TASK PROMPT => Even if a line seems odd, print it as it is, and include every record.
::::::::
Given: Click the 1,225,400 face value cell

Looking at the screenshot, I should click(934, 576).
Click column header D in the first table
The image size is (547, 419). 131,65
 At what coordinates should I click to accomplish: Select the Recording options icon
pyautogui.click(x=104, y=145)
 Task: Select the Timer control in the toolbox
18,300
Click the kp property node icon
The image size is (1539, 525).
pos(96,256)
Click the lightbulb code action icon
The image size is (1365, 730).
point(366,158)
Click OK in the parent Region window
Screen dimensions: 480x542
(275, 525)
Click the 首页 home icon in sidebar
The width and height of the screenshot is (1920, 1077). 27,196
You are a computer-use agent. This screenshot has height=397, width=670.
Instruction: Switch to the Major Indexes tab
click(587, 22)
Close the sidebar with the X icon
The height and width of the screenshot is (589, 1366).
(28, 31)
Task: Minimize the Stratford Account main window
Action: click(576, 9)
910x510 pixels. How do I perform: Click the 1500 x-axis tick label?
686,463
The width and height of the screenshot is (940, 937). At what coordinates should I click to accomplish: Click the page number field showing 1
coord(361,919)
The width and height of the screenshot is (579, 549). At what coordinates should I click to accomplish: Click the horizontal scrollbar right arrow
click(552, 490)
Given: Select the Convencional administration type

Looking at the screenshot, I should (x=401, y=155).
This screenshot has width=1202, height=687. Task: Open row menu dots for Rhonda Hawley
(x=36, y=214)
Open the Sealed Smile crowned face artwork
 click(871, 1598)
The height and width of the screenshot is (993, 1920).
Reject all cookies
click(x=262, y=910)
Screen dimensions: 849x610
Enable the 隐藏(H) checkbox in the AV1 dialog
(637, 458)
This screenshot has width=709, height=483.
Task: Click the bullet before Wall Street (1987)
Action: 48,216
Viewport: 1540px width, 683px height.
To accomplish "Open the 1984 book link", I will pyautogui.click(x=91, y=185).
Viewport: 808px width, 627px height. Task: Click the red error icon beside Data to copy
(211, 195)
::::::::
YOUR SOLUTION =>
Given: Click the 1,225,400 face value cell

Looking at the screenshot, I should click(934, 576).
Click column header D in the first table
The image size is (547, 419). 131,65
 At what coordinates should I click to accomplish: Select the Recording options icon
pyautogui.click(x=104, y=145)
 Task: Select the Timer control in the toolbox
18,300
Click the kp property node icon
The image size is (1539, 525).
pos(96,256)
Click the lightbulb code action icon
The image size is (1365, 730).
point(366,158)
Click OK in the parent Region window
Screen dimensions: 480x542
(275, 525)
Click the 首页 home icon in sidebar
The width and height of the screenshot is (1920, 1077). 27,196
You are a computer-use agent. This screenshot has height=397, width=670.
Instruction: Switch to the Major Indexes tab
click(587, 22)
Close the sidebar with the X icon
The height and width of the screenshot is (589, 1366).
(28, 31)
Task: Minimize the Stratford Account main window
Action: click(576, 9)
910x510 pixels. How do I perform: Click the 1500 x-axis tick label?
686,463
The width and height of the screenshot is (940, 937). At what coordinates should I click to accomplish: Click the page number field showing 1
coord(361,919)
The width and height of the screenshot is (579, 549). At what coordinates should I click to accomplish: Click the horizontal scrollbar right arrow
click(552, 490)
Given: Select the Convencional administration type

Looking at the screenshot, I should (x=401, y=155).
This screenshot has width=1202, height=687. Task: Open row menu dots for Rhonda Hawley
(x=36, y=214)
Open the Sealed Smile crowned face artwork
 click(871, 1598)
The height and width of the screenshot is (993, 1920).
Reject all cookies
click(x=262, y=910)
Screen dimensions: 849x610
Enable the 隐藏(H) checkbox in the AV1 dialog
(637, 458)
This screenshot has width=709, height=483.
Task: Click the bullet before Wall Street (1987)
Action: 48,216
Viewport: 1540px width, 683px height.
To accomplish "Open the 1984 book link", I will pyautogui.click(x=91, y=185).
Viewport: 808px width, 627px height. Task: Click the red error icon beside Data to copy
(211, 195)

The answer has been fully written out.